Beyond Sentiment: Detecting Sarcasm in Financial Cash Tag Discourse Using BERT
Keywords:
Sentiment Analysis, Sarcasm Detection, Financial Text Mining, BERTAbstract
As microblogging grows rapidly and significantly affects online communication, it creates new challenges for sentiment analysis systems. One of them is the sarcasm gap, in which the intended message of the user has a very different meaning from what they actually write. This introduces noise and prediction errors in automated trading systems. This paper proposes a BERT-based framework designed to detect sarcasm within financial cashtag discourse, specifically targeting high-volume cashtags such as $AAPL and $TSLA on platforms including X (formerly Twitter) and StockTwits.

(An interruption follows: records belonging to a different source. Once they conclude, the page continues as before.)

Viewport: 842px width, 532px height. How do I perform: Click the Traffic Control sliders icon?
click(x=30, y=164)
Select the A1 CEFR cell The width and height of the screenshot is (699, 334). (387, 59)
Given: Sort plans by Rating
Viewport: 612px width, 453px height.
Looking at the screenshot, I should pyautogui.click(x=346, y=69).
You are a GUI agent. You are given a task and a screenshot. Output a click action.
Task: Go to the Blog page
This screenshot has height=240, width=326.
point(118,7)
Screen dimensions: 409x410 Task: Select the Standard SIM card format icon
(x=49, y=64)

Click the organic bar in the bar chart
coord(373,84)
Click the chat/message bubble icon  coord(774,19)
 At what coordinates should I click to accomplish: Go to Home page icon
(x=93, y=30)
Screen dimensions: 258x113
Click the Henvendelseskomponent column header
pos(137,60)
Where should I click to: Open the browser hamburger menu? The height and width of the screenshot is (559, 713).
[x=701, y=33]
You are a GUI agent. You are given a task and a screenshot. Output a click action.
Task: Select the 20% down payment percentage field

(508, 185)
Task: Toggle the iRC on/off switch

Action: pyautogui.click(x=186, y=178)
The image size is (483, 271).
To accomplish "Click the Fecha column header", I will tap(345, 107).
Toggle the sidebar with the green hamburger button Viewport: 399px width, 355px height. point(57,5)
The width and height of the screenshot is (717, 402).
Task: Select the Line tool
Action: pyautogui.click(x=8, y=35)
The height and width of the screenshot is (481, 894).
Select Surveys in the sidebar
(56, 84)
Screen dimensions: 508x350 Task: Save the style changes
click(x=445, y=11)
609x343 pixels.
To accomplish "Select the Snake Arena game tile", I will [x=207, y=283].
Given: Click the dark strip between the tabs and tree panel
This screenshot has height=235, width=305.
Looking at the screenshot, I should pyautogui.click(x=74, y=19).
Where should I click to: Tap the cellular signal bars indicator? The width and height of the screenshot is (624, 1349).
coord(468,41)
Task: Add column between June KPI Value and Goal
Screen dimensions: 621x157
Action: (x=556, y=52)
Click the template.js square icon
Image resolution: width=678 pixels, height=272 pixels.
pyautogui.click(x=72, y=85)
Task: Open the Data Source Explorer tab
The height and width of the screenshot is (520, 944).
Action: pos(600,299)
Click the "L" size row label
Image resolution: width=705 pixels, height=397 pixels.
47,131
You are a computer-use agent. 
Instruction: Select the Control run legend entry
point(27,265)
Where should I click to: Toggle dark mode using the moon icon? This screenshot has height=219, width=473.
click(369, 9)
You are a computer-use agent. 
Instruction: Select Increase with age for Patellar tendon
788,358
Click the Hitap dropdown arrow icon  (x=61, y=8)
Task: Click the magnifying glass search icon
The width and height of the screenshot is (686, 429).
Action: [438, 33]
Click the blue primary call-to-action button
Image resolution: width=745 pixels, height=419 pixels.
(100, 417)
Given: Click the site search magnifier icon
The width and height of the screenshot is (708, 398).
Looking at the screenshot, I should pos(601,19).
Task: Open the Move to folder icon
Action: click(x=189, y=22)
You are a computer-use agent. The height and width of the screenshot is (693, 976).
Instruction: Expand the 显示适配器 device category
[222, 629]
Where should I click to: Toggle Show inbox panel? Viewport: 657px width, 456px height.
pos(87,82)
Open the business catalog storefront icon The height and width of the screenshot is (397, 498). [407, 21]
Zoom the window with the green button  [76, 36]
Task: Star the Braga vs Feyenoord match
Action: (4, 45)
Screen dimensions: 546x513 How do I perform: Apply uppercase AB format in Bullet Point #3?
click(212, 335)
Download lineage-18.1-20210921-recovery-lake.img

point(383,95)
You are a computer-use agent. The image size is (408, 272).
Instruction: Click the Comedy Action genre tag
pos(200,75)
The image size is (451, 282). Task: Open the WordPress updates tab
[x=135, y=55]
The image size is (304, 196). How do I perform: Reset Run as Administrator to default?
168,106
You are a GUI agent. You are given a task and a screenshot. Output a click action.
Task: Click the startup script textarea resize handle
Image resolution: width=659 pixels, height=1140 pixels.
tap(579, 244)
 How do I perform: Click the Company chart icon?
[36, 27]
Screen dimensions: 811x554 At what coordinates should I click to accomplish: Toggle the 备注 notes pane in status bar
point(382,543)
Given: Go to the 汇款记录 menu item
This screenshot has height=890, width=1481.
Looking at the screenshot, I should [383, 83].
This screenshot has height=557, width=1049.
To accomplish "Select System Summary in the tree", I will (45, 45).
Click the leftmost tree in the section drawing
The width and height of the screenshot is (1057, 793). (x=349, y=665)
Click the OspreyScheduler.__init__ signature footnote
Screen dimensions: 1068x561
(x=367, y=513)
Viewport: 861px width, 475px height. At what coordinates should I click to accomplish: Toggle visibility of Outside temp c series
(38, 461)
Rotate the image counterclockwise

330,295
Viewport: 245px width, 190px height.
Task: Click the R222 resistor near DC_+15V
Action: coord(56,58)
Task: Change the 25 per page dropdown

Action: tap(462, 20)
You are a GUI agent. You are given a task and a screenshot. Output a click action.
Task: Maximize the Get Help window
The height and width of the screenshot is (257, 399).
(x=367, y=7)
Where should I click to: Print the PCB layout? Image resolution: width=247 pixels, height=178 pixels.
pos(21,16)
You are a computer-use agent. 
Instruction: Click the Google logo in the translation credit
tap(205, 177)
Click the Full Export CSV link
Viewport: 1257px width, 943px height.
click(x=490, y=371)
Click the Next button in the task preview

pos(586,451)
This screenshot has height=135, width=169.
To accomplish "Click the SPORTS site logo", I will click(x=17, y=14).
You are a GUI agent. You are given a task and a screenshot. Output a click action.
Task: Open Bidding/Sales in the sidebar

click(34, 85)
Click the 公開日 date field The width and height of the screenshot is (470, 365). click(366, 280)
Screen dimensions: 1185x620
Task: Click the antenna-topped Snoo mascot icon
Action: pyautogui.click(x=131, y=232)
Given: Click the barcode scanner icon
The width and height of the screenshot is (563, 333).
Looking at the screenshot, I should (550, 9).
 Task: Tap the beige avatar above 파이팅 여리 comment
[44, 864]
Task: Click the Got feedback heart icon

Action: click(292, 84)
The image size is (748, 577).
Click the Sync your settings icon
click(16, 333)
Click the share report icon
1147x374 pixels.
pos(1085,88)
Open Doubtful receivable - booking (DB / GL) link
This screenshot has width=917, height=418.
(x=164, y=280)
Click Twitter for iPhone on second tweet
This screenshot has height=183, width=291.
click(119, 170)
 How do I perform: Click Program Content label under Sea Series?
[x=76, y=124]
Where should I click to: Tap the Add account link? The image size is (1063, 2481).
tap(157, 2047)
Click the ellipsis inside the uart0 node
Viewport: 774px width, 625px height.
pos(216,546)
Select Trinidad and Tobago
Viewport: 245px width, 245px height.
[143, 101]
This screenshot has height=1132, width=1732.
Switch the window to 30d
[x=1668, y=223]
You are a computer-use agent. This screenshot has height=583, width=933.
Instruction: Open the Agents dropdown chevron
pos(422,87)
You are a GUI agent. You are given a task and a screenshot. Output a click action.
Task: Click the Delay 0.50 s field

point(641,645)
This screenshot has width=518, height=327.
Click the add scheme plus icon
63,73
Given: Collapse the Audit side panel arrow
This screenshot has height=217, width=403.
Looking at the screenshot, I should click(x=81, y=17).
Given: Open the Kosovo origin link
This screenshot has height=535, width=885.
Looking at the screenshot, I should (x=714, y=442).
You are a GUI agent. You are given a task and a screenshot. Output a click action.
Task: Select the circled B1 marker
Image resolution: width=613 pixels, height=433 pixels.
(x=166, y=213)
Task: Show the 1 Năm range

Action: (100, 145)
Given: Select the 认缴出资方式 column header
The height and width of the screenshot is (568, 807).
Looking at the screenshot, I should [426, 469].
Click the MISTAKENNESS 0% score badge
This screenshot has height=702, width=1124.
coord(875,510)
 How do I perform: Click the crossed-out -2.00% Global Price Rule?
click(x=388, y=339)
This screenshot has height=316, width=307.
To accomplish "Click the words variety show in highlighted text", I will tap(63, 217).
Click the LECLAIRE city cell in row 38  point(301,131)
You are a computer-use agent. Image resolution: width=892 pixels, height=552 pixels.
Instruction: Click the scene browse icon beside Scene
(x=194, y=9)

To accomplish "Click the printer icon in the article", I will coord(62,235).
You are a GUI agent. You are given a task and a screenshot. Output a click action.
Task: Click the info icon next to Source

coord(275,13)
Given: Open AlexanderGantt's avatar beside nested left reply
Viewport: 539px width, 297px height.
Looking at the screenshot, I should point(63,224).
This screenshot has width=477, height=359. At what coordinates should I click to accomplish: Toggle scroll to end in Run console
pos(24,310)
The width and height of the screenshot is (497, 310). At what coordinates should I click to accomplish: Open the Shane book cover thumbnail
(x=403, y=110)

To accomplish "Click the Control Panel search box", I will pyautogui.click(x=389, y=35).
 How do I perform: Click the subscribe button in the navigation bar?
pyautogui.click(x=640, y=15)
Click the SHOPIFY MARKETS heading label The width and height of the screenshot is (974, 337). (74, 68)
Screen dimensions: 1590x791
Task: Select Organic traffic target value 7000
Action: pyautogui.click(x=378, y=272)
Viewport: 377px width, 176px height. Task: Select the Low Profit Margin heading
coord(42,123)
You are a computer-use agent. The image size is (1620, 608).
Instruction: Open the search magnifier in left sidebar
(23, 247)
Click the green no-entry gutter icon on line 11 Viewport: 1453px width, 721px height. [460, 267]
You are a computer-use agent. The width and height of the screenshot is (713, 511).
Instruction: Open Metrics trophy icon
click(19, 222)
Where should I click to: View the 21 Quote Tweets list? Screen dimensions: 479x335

The framework leverages bidirectional context through Masked Language Modelling (MLM) to generate deep contextual embeddings capable of identifying polarity reversal—instances where ostensibly positive language conceals negative sentiment. WordPiece tokenization is employed to manage out-of-vocabulary (OOV) financial terminology while preserving domain-critical cashtag prefixes. Experimental evaluation on a Gold Standard dataset comprising 12,500 manually annotated posts (sourced 60% from X and 40% from StockTwits) demonstrates that the proposed BERT-based model achieves an F1-score of 0.87 and an AUPRC of 0.91, representing improvements of 14.5% and 18.2% respectively, over a Bi-LSTM baseline with 128 hidden units and GloVe embeddings. All improvements are statistically significant (p < 0.01, paired bootstrap test). Multi-head attention visualizations via BertViz confirm that the model’s internal reasoning aligns with linguistically meaningful sarcasm indicators. These findings demonstrate that Transformer-based architectures constitute a critical advancement for minimizing false positives and enhancing predictive signal quality in automated financial trading systems.